Problem: In the entries below, return only the line containing "Les rues de" and those after it, exactly, through the last line.

(Collection entries)
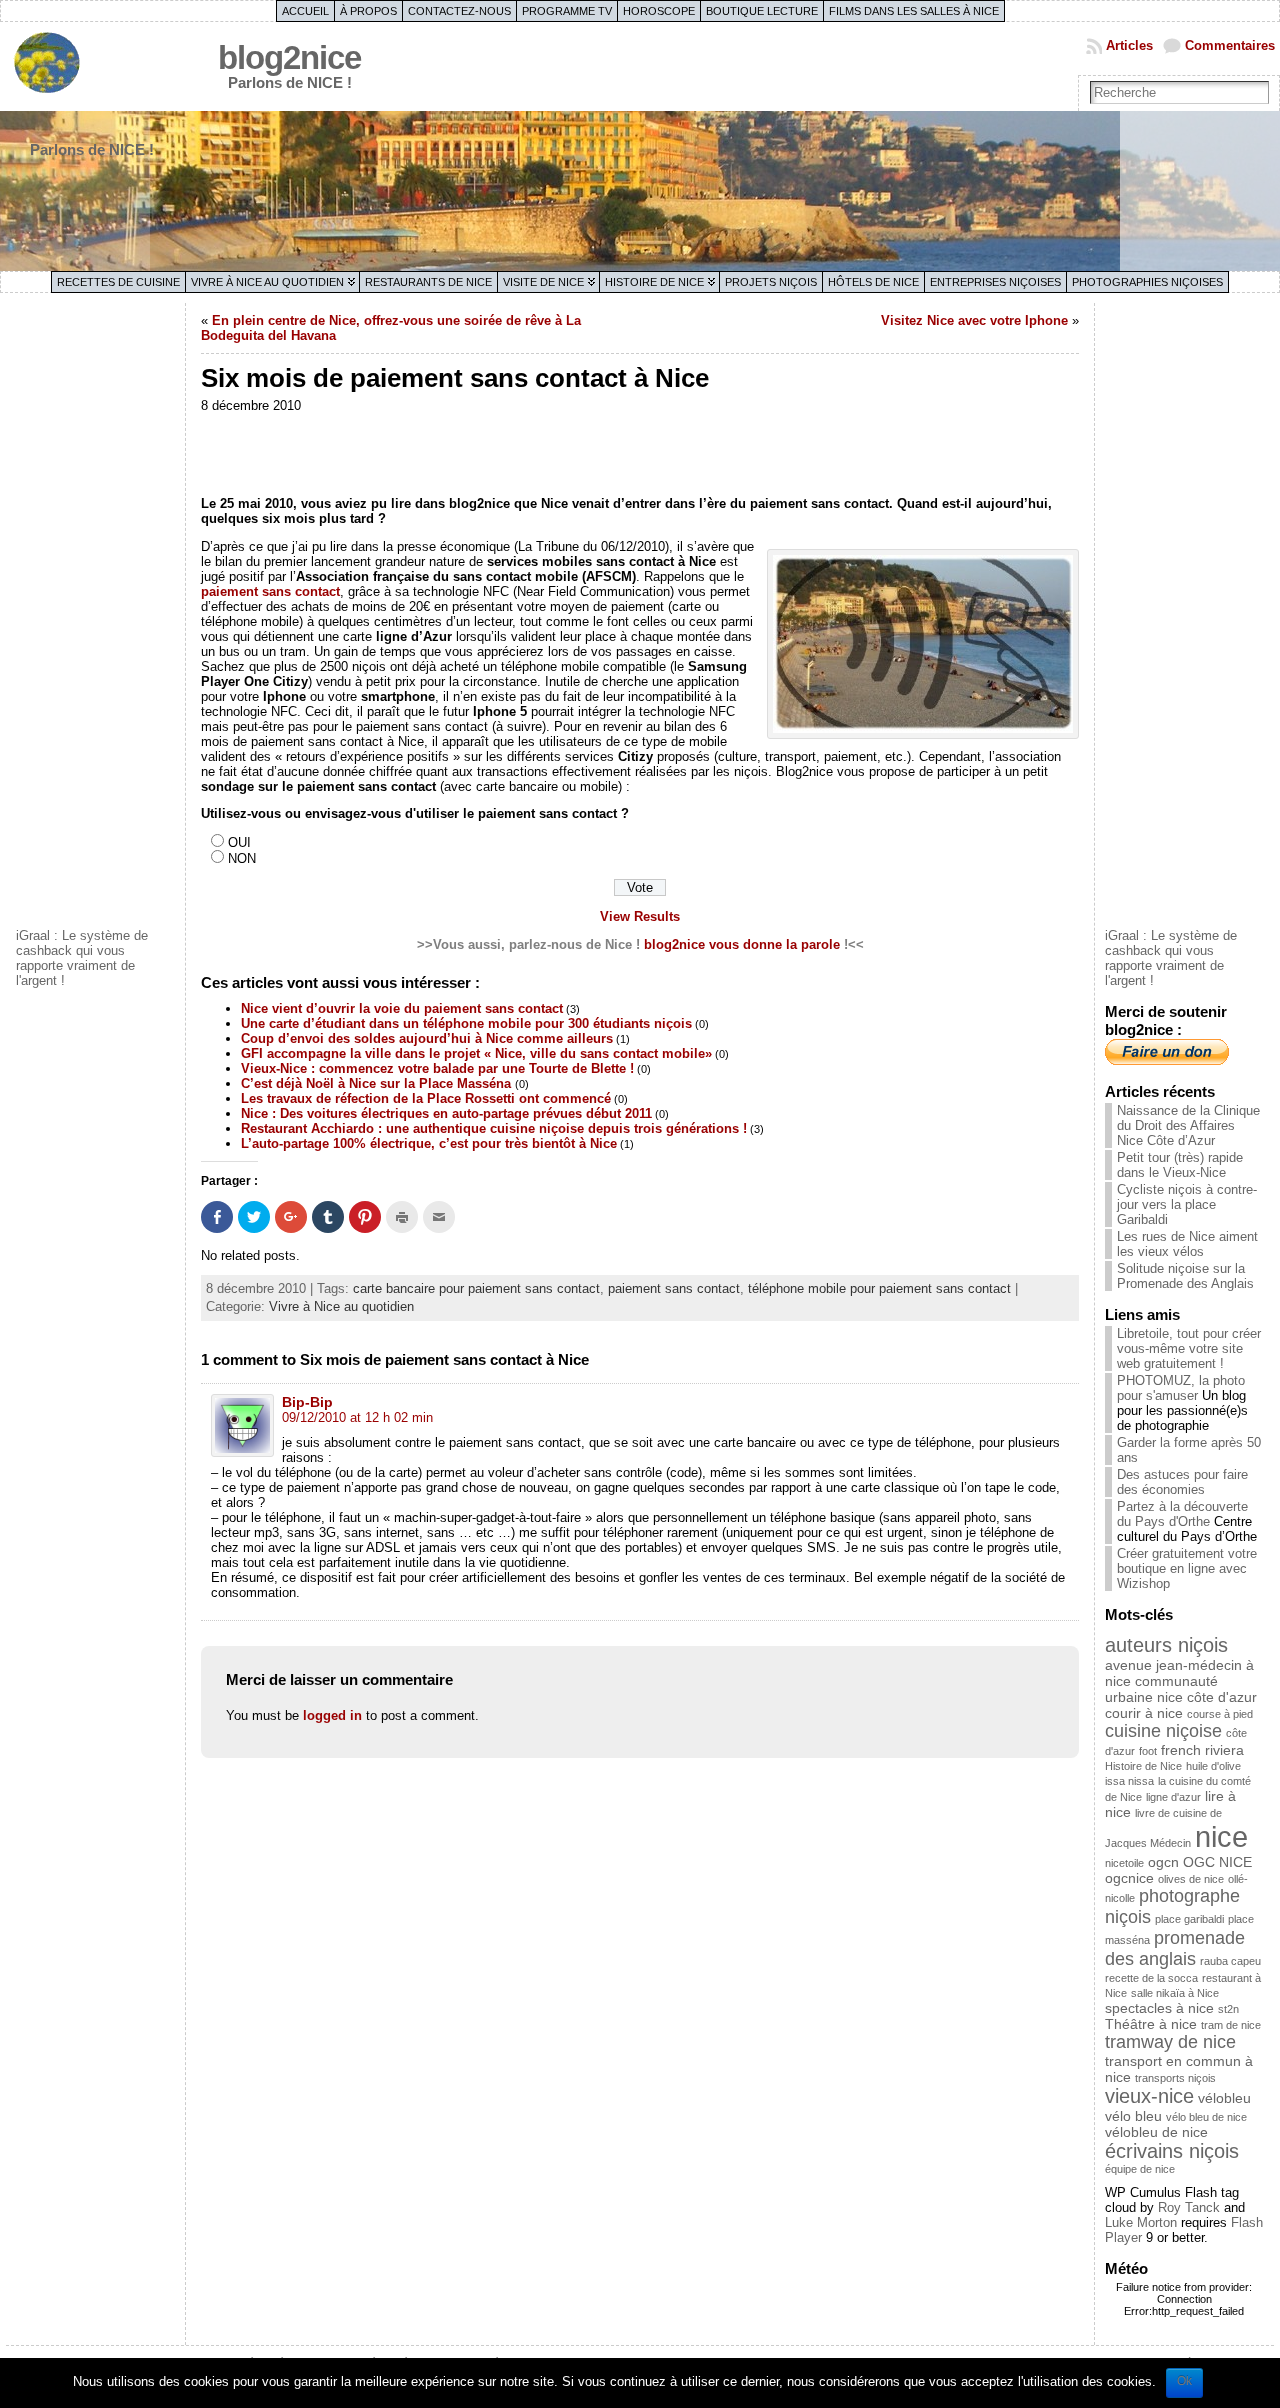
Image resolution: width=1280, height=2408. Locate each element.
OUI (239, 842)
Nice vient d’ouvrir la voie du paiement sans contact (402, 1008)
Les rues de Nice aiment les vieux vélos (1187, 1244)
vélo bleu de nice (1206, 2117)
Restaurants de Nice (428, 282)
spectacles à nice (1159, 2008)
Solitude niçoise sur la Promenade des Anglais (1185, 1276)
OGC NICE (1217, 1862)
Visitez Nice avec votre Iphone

Output of the task:
Les rues de Nice aiment les vieux vélos (1187, 1244)
vélo bleu de nice (1206, 2117)
Restaurants de Nice (428, 282)
spectacles à nice (1159, 2008)
Solitude niçoise sur la Promenade des Anglais (1185, 1276)
OGC NICE (1217, 1862)
Visitez Nice avec votre Iphone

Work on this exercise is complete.